▸ **OBIETTIVO A**: Indica quante righe delle voci contengono la stringa "height", tenendo conto di maiuscole e minuscole. Rispondi soltanto con il numero.

▸ **ESTRATTO DEL TESTO**:
------------------------------------------------
Arrivo dunque all’ultimo testo che ho avuto il piacere di visionare, quello di Diego Galdino. Ho già avuto modo di apprezzare la sua scrittura e anche in questo caso non sono rimasta delusa. Delicato, dolce, ironico, con un gusto rétro che lo rende delizioso, “Principessa Saranghae” è la storia di un sentimento particolarissimo, nato tra Giulio, un romano che ha aperto un negozio di palle di neve e una principessa coreana del 1300, che l’uomo riesce a conoscere “entrando” in una palla di neve magica regalatagli da un uomo in America.
Un amore impossibile (ma forse neanche tanto) tra presente e passato, sogno e realtà, soldati del XIV secolo severissimi e una moderna Roma, ma che proprio in questa imprevedibilità trova il suo tratto caratteristico.
------------------------------------------------
▸ **VOCI DI INPUT**:
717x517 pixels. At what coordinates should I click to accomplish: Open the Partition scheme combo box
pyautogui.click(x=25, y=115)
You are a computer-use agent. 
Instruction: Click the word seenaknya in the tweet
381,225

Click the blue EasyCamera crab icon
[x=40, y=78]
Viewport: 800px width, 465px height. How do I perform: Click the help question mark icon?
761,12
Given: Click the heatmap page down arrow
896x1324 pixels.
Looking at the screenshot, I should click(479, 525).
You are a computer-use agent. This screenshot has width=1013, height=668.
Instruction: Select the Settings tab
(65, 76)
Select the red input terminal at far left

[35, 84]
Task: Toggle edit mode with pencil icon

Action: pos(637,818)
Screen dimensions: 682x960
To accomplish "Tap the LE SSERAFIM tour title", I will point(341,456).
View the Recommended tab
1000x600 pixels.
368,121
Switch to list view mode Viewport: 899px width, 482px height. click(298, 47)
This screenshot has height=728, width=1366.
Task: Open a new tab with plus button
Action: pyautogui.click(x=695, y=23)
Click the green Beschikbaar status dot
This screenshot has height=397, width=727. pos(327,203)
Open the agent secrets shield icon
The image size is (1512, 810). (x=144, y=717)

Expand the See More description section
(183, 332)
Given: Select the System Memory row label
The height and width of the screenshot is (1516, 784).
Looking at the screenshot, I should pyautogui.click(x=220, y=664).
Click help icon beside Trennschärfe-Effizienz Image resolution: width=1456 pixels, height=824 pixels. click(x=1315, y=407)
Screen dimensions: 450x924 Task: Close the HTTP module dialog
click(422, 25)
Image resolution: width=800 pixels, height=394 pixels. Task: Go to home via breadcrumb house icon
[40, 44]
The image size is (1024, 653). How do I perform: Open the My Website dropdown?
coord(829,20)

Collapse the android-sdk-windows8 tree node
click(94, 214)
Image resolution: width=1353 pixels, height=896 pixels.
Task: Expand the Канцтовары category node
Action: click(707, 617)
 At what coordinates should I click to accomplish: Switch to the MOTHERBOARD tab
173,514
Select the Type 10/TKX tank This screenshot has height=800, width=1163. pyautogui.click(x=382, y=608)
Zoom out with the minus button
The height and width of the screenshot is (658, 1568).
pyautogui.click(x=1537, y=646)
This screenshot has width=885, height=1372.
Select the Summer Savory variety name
------------------------------------------------
▸ **OBIETTIVO B**: Riprendi la recensione di «Principessa Saranghae» e continuala a partire dall'ultima frase riportata.

▸ **RISPOSTA A**: 12

▸ **RISPOSTA B**:
I versi iniziali pregevoli, ma romanticissimi e, per me, commoventi fanno da apripista un racconto ricco di sensibilità e originalità. Senza strafare Galdino ci mostra che forse alcuni valori non andrebbero mai persi e non dovrebbero mai passare di moda.
Vi ho mostrato tre pianeti letterari differenti e non c’è niente di più bello che perdersi in essi e vedere quanto possano arricchire le storie e le parole più variegate.